At the 2011 Trade Deadline, Seattle saw value in Robinson. He became part of a three-team deal in which headliners Erik Bedard and Josh Fields moved to Boston while L.A. shipped Robinson to the Mariners.
Five days later, Robinson made his Major League debut on Aug. 5, batting ninth against All-Star Jered Weaver, who was in the midst of an 18-8 season. By the time Robinson dug in with two out in the bottom of the third inning, Weaver had yielded two hits but had faced the minimum, thanks to a pickoff and a runner caught stealing. Robinson whiffed for Weaver's third punchout of the frame.
In the bottom of the third, Angels slugger Torii Hunter stepped to the dish against lefty Jason Vargas. With two down and Bobby Abreu leading off first base, Vargas left an 80-mph offering in the strike zone, and Hunter cranked the ball toward the left-field seats. Robinson raced to the wall...

For Trayvon Robinson, life on the bubble means he's not too old to keep grinding.
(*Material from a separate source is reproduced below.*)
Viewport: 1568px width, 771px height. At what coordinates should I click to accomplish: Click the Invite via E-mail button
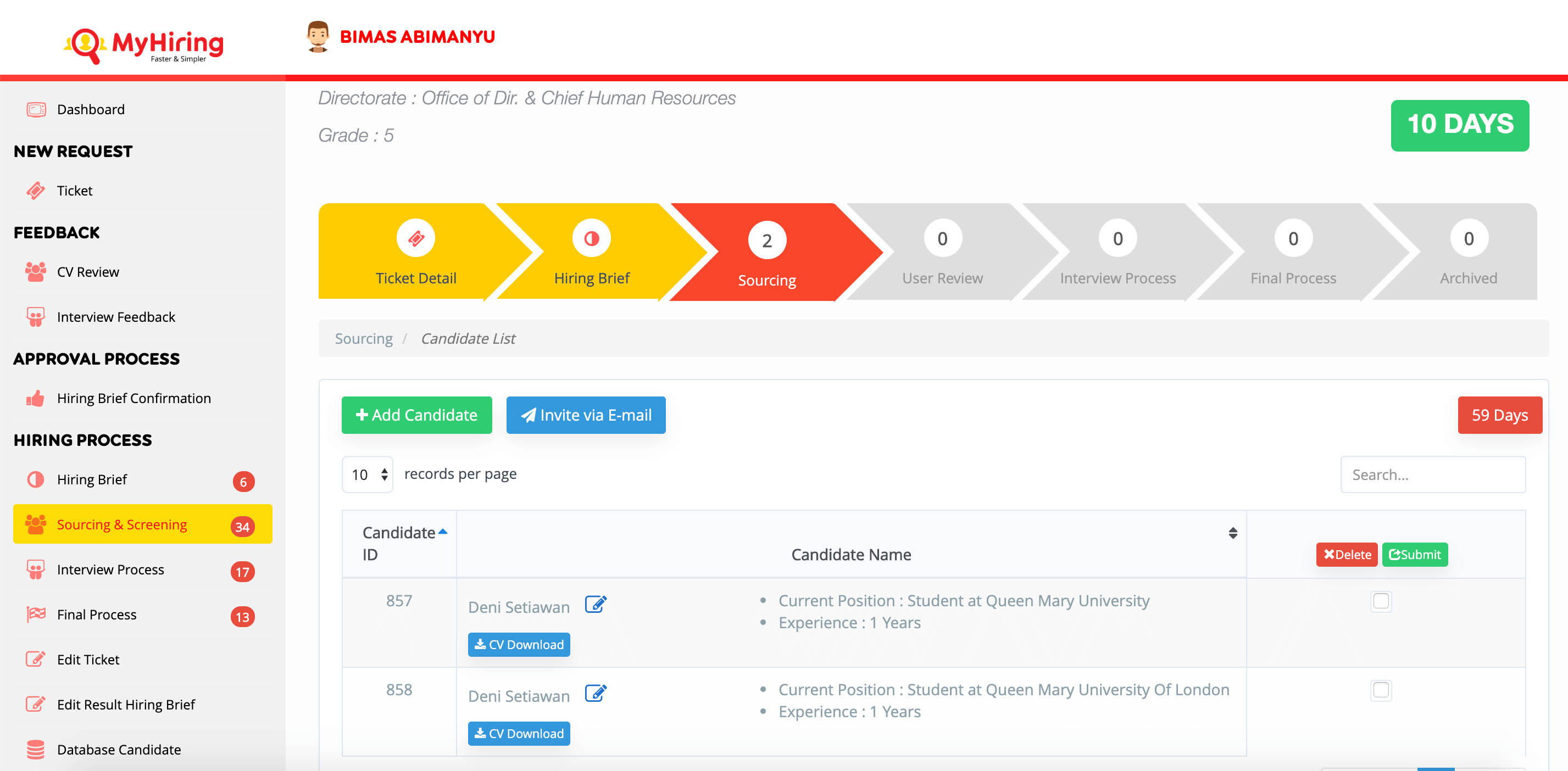pyautogui.click(x=586, y=415)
Elaine Thompson/AP

Playing in front of family and friends, Robinson had made a highlight-reel grab -- and robbed Hunter of a homer -- and the first thing he thought about was "Where's my hat?" While making the grab, his cap fell into the first row of seats. A fan handed it back to the newest member of the SportsCenter Top 10 fraternity.
Robinson chalked up his first big league hit in the sixth -- also against Weaver, who would be runner-up to Detroit's Justin Verlander in the Cy Young voting. He finished 1-for-3 in the Mariners' 1-0 loss in 10 innings.
The next night, he homered in the seventh to chase Angels starter Tyler Chatwood. Two games into his Major League career and Robinson was flying high. (Fun fact: He does not like flying. "I like traveling, but I'd much rather ride," he said.)
"You know, I was young, 23 years old. I thought I had it made," Robinson admitted. "Maybe not technically 'had it made,' but I believed it for that first month. And then September came around, and my playing time just slowed down."
Across the final two months of the season, Robinson batted .210 with two homers, 14 RBIs and 12 runs. Seattle finished 67-95, last in the American League West.
"I came back into Spring Training and did well, hit like .550 with like 20 at-bats, limited time," he said. Officially, he was 9-for-17 (.529) with the eighth-fewest at-bats. When the Mariners broke camp for a two-game set in Japan against Oakland, the team's outfielders were Mike Carp, Carlos Peguero, Michael Saunders, Ichiro Suzuki and Caspee Wells.
"And I got sent down to Triple-A," Robinson said. "I guess that's when reality started coming."
Expecting to spend his summer in the Great Northwest, Robinson had envisioned Seattle -- not Tacoma. "I took my three days [to report]," he said. "I literally just left. I didn't pick up a bat. I didn't look at a baseball. For three days, I didn't want to think about baseball.
"I didn't want to come back real salty. I can't be salty at 24 years old, but yeah, I was pissed. I was. I didn't know what road [the Mariners] was trying to go. I was asking myself, 'Why the hell would you trade for me?' It was a lot of stuff going through my head, and I just knew that I had to get away."
His stay at Triple-A lasted 83 games, during which he hit .265 with nine homers, 50 runs scored, 41 RBIs and 19 stolen bases. On July 24, he returned to Seattle.
"I'm a real big believer in you've got to use everything you got, man," Robinson said. "Not just one tool, so I just wanted to keep it up -- hit, run, do everything I could."
Back in the Major Leagues, he batted .221 across 46 games. Robinson's last big league appearance to date was against the Angels on Oct. 3, 2012, the season finale. He went 2-for-4 and scored once as Seattle bested 20-game winner Weaver and Rookie of the Year Mike Trout in a 12-0 victory.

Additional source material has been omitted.